Task directions -
Please transcribe every record below exactly as it appears.

(Collected data entries)
=== Section Start ===
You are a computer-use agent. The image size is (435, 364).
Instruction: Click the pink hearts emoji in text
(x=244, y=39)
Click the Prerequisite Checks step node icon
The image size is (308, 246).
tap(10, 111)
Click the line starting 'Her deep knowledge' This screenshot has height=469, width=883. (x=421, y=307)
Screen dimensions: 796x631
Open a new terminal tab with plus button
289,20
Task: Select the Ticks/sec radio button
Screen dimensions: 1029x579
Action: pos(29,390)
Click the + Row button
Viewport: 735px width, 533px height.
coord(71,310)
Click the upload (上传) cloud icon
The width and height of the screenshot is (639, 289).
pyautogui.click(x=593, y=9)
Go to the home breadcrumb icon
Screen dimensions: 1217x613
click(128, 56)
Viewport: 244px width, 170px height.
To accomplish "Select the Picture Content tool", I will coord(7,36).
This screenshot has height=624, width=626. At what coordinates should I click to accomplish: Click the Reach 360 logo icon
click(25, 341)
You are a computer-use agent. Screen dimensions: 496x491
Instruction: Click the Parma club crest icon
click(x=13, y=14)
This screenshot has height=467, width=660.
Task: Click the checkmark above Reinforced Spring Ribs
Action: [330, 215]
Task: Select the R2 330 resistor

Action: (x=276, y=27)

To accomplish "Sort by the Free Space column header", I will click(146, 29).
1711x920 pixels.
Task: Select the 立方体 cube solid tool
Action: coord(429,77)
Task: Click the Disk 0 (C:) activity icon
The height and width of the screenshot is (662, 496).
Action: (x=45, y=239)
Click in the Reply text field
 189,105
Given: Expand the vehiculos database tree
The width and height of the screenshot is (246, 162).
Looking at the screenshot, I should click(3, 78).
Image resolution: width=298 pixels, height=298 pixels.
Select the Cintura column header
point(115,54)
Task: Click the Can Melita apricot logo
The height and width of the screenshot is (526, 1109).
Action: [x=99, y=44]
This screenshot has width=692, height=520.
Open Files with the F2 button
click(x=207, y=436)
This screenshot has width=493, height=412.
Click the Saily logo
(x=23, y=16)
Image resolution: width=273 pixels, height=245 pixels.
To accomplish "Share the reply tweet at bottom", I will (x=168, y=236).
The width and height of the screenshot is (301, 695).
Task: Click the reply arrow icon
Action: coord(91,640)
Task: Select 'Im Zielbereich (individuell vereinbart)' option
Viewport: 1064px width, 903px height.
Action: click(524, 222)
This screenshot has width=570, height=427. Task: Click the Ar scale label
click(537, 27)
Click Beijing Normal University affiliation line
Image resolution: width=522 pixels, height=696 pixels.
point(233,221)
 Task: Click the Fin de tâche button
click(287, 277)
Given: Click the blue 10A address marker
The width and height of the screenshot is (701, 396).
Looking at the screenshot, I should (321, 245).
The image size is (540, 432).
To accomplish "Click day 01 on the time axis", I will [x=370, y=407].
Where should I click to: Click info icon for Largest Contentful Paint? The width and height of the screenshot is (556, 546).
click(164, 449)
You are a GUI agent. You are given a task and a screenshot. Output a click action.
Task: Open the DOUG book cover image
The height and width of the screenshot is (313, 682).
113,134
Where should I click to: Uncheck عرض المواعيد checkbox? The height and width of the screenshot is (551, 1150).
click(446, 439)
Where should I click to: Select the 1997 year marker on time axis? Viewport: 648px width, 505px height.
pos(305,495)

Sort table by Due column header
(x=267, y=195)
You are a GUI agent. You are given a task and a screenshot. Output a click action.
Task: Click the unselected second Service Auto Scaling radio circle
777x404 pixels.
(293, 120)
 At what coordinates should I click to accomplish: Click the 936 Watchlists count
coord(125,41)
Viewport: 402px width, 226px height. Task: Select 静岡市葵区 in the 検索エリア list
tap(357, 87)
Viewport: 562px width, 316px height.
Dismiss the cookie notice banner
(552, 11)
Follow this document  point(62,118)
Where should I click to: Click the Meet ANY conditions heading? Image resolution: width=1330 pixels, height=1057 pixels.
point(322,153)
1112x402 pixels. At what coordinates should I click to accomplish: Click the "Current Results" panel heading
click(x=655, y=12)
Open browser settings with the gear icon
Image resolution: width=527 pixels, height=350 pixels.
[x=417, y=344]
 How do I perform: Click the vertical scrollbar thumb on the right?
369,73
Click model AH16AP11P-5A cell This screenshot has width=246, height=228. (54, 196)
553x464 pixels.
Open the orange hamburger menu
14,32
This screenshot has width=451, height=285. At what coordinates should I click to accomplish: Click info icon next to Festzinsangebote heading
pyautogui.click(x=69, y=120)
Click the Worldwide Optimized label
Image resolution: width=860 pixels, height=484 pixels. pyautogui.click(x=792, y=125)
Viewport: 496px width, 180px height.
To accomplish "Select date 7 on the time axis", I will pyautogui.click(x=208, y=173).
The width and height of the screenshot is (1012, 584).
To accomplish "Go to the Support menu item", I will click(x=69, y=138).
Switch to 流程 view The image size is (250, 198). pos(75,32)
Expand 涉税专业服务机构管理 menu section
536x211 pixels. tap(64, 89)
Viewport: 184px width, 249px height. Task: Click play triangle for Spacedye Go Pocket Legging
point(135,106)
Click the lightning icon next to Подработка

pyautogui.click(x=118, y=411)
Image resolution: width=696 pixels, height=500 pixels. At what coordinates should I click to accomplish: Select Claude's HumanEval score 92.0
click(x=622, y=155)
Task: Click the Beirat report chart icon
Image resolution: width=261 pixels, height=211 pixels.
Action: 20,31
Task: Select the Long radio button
=== Section End ===
Problem solution -
You are a computer-use agent. The image size is (435, 364).
Instruction: Click the pink hearts emoji in text
(x=244, y=39)
Click the Prerequisite Checks step node icon
The image size is (308, 246).
tap(10, 111)
Click the line starting 'Her deep knowledge' This screenshot has height=469, width=883. (x=421, y=307)
Screen dimensions: 796x631
Open a new terminal tab with plus button
289,20
Task: Select the Ticks/sec radio button
Screen dimensions: 1029x579
Action: pos(29,390)
Click the + Row button
Viewport: 735px width, 533px height.
coord(71,310)
Click the upload (上传) cloud icon
The width and height of the screenshot is (639, 289).
pyautogui.click(x=593, y=9)
Go to the home breadcrumb icon
Screen dimensions: 1217x613
click(128, 56)
Viewport: 244px width, 170px height.
To accomplish "Select the Picture Content tool", I will coord(7,36).
This screenshot has height=624, width=626. At what coordinates should I click to accomplish: Click the Reach 360 logo icon
click(25, 341)
You are a computer-use agent. Screen dimensions: 496x491
Instruction: Click the Parma club crest icon
click(x=13, y=14)
This screenshot has height=467, width=660.
Task: Click the checkmark above Reinforced Spring Ribs
Action: [330, 215]
Task: Select the R2 330 resistor

Action: (x=276, y=27)

To accomplish "Sort by the Free Space column header", I will click(146, 29).
1711x920 pixels.
Task: Select the 立方体 cube solid tool
Action: coord(429,77)
Task: Click the Disk 0 (C:) activity icon
The height and width of the screenshot is (662, 496).
Action: (x=45, y=239)
Click in the Reply text field
 189,105
Given: Expand the vehiculos database tree
The width and height of the screenshot is (246, 162).
Looking at the screenshot, I should click(3, 78).
Image resolution: width=298 pixels, height=298 pixels.
Select the Cintura column header
point(115,54)
Task: Click the Can Melita apricot logo
The height and width of the screenshot is (526, 1109).
Action: [x=99, y=44]
This screenshot has width=692, height=520.
Open Files with the F2 button
click(x=207, y=436)
This screenshot has width=493, height=412.
Click the Saily logo
(x=23, y=16)
Image resolution: width=273 pixels, height=245 pixels.
To accomplish "Share the reply tweet at bottom", I will (x=168, y=236).
The width and height of the screenshot is (301, 695).
Task: Click the reply arrow icon
Action: coord(91,640)
Task: Select 'Im Zielbereich (individuell vereinbart)' option
Viewport: 1064px width, 903px height.
Action: click(524, 222)
This screenshot has width=570, height=427. Task: Click the Ar scale label
click(537, 27)
Click Beijing Normal University affiliation line
Image resolution: width=522 pixels, height=696 pixels.
point(233,221)
 Task: Click the Fin de tâche button
click(287, 277)
Given: Click the blue 10A address marker
The width and height of the screenshot is (701, 396).
Looking at the screenshot, I should (321, 245).
The image size is (540, 432).
To accomplish "Click day 01 on the time axis", I will [x=370, y=407].
Where should I click to: Click info icon for Largest Contentful Paint? The width and height of the screenshot is (556, 546).
click(164, 449)
You are a GUI agent. You are given a task and a screenshot. Output a click action.
Task: Open the DOUG book cover image
The height and width of the screenshot is (313, 682).
113,134
Where should I click to: Uncheck عرض المواعيد checkbox? The height and width of the screenshot is (551, 1150).
click(446, 439)
Where should I click to: Select the 1997 year marker on time axis? Viewport: 648px width, 505px height.
pos(305,495)

Sort table by Due column header
(x=267, y=195)
You are a GUI agent. You are given a task and a screenshot. Output a click action.
Task: Click the unselected second Service Auto Scaling radio circle
777x404 pixels.
(293, 120)
 At what coordinates should I click to accomplish: Click the 936 Watchlists count
coord(125,41)
Viewport: 402px width, 226px height. Task: Select 静岡市葵区 in the 検索エリア list
tap(357, 87)
Viewport: 562px width, 316px height.
Dismiss the cookie notice banner
(552, 11)
Follow this document  point(62,118)
Where should I click to: Click the Meet ANY conditions heading? Image resolution: width=1330 pixels, height=1057 pixels.
point(322,153)
1112x402 pixels. At what coordinates should I click to accomplish: Click the "Current Results" panel heading
click(x=655, y=12)
Open browser settings with the gear icon
Image resolution: width=527 pixels, height=350 pixels.
[x=417, y=344]
 How do I perform: Click the vertical scrollbar thumb on the right?
369,73
Click model AH16AP11P-5A cell This screenshot has width=246, height=228. (54, 196)
553x464 pixels.
Open the orange hamburger menu
14,32
This screenshot has width=451, height=285. At what coordinates should I click to accomplish: Click info icon next to Festzinsangebote heading
pyautogui.click(x=69, y=120)
Click the Worldwide Optimized label
Image resolution: width=860 pixels, height=484 pixels. pyautogui.click(x=792, y=125)
Viewport: 496px width, 180px height.
To accomplish "Select date 7 on the time axis", I will pyautogui.click(x=208, y=173).
The width and height of the screenshot is (1012, 584).
To accomplish "Go to the Support menu item", I will click(x=69, y=138).
Switch to 流程 view The image size is (250, 198). pos(75,32)
Expand 涉税专业服务机构管理 menu section
536x211 pixels. tap(64, 89)
Viewport: 184px width, 249px height. Task: Click play triangle for Spacedye Go Pocket Legging
point(135,106)
Click the lightning icon next to Подработка

pyautogui.click(x=118, y=411)
Image resolution: width=696 pixels, height=500 pixels. At what coordinates should I click to accomplish: Select Claude's HumanEval score 92.0
click(x=622, y=155)
Task: Click the Beirat report chart icon
Image resolution: width=261 pixels, height=211 pixels.
Action: 20,31
Task: Select the Long radio button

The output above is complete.